We will keep track of the current backlog for compaction work. The backlog is an estimate of the amount of work that we still have to do in the future to compact everything. Because the various compaction strategies compact things very differently and have very different ideas about what it means for the data to be “fully compacted”, the backlogs are strategy-dependent.

Each Table (Column Family) keeps track of the backlog that it has, and those backlogs are then added together to create a system-wide backlog.

It is expected that the backlog measurement is consistent accross strategies. What this means is that if a strategy, at a certain point in time, has more work to do than another strategy, it should return a higher backlog.

Per-strategy backlog calculation

Currently unimplemented strategy will return a fixed backlog. Our aim is to soon implement backlog controls for all classes.

Leveled Compaction Strategy

Unimplemented

DateTiered Compaction Strategy

Unimplemented

TimeWindow Compaction Strategy

Unimplemented

SizeTiered Compaction Strategy

Backlog for one SSTable under STCS:

  (1) Bi = Ei * log4 (T / Si),

where Ei is the effective size of the SStable, Si is the Size of this SSTable, and T is the total size of the Table.

To calculate the backlog, we can use the logarithm in any base, but we choose 4 as that is the historical minimum for the number of SSTables being compacted together. Although now that minimum could be lifted, this is still a good number of SSTables to aim for in a compaction execution.

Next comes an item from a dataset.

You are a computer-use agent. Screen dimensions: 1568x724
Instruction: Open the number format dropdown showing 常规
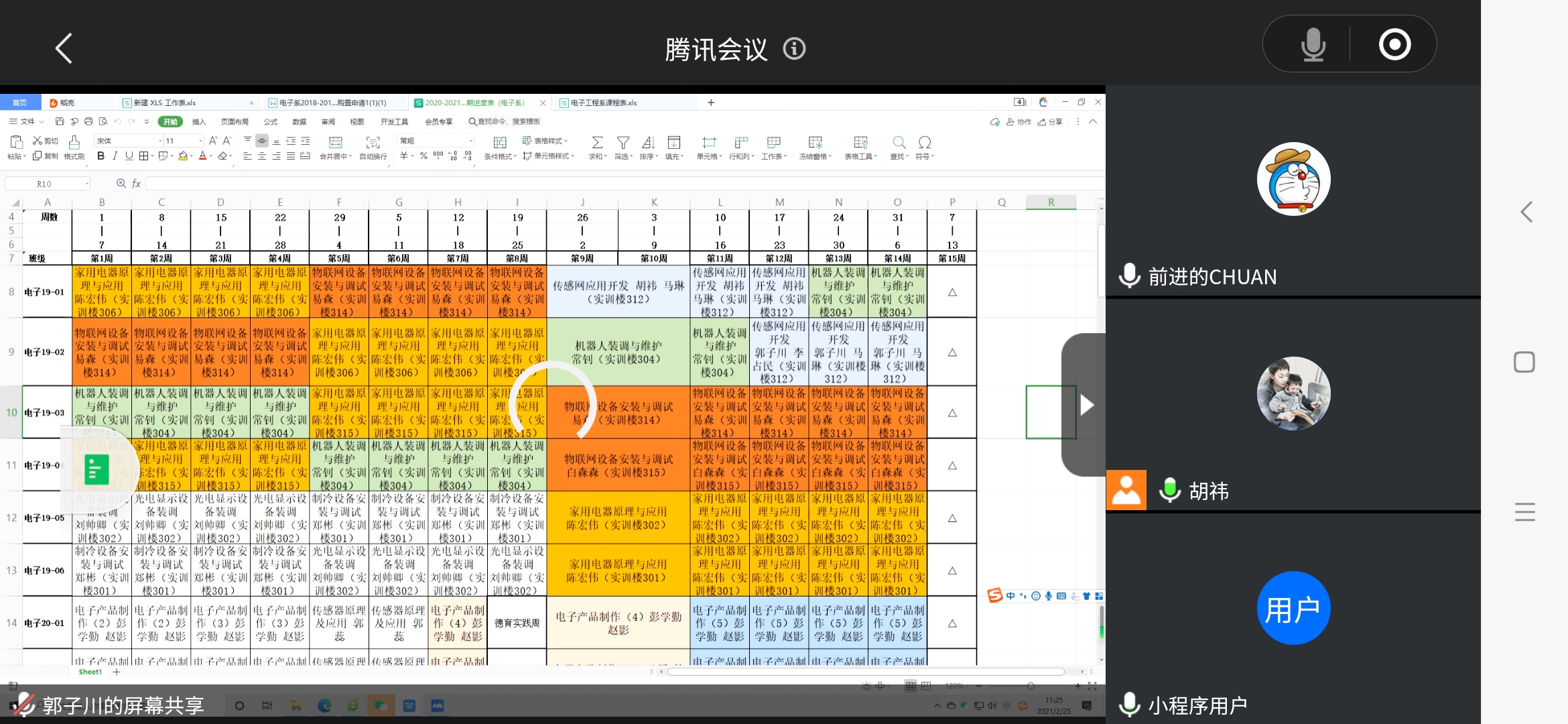tap(471, 141)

T, the total table size, is defined as

  (2) T = Sum(i = 0...N) { Si }.

Ei, the effective size, is defined as

  (3) Ei = Si - Ci,

where Ci is the total amount of bytes already compacted for this table. For tables that are not under compaction, Ci = 0 and Si = Ei.

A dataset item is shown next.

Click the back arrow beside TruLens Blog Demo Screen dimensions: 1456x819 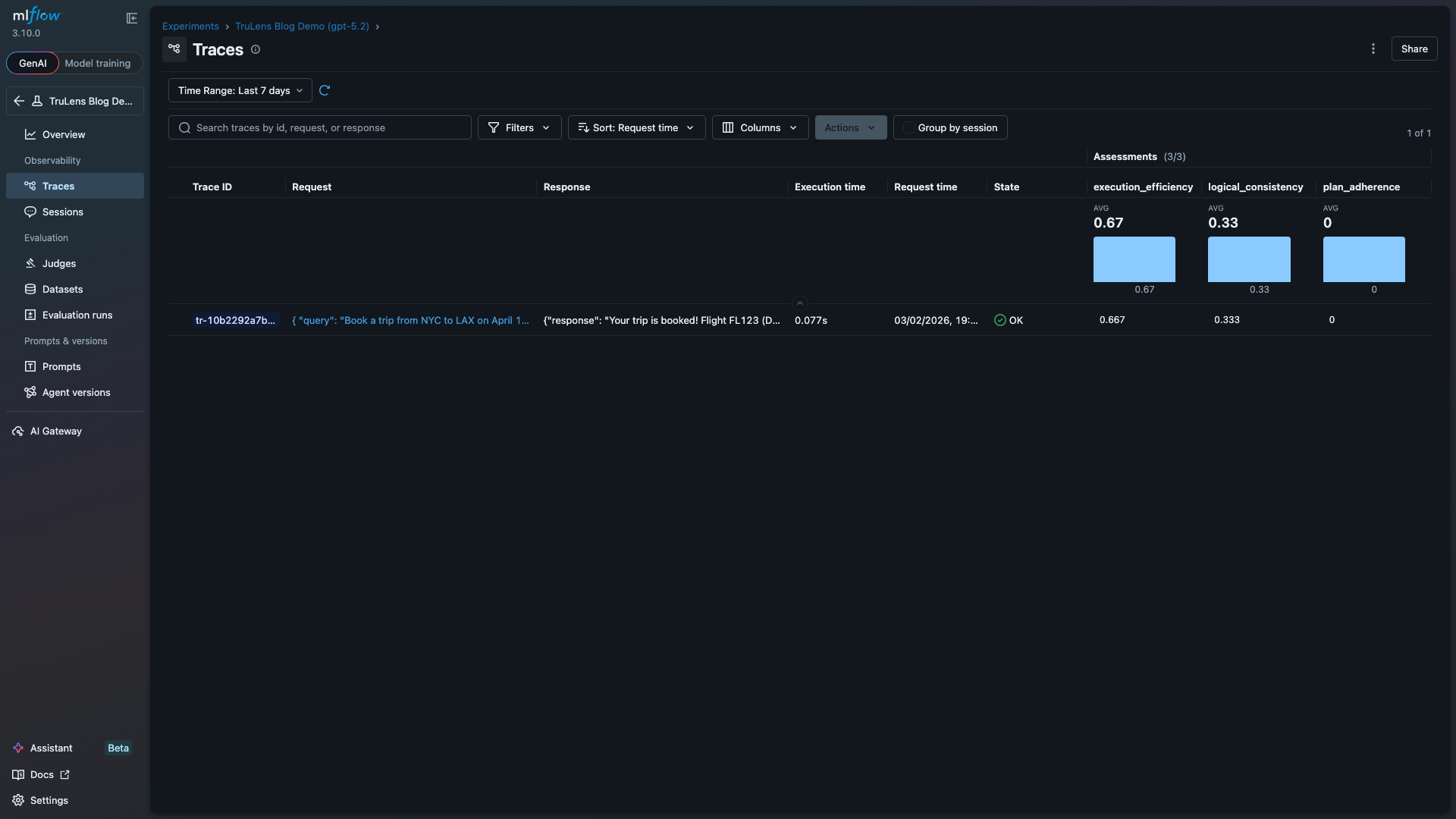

Using the fact that log(a / b) = log(a) - log(b), we rewrite (1) as:

  Bi = Ei log4(T) - Ei log4(Si)

For the entire Table, the Aggregate Backlog (A) is

  A = Sum(i = 0...N) { Ei * log4(T) - Ei * log4(Si) },

which can be expressed as a sum of a table component and a SSTable component:

  A = Sum(i = 0...N) { Ei } * log4(T) - Sum(i = 0...N) { Ei * log4(Si) },

and if we define C = Sum(i = 0…N) { Ci }, then we can write

  A = (T - C) * log4(T) - Sum(i = 0...N) { (Si - Ci)* log4(Si) }.

Because the SSTable number can be quite big, we’d like to keep iterations to a minimum. We can do that if we rewrite the expression above one more time, yielding:

  (4) A = T * log4(T) - C * log4(T) - (Sum(i = 0...N) { Si * log4(Si) } - Sum(i = 0...N) { Ci * log4(Si) }

When SSTables are added or removed, we update the static parts of the equation, and every time we need to compute the backlog we use the most up-to-date estimate of Ci to calculate the compacted parts, having to iterate only over the SSTables that are compacting, instead of all of them.

For SSTables that are being currently written, we assume that they are a full SSTable in a certain point in time, whose size is the amount of bytes currently written. So all we need to do is keep track of them too, and add the current estimate to the static part of (4).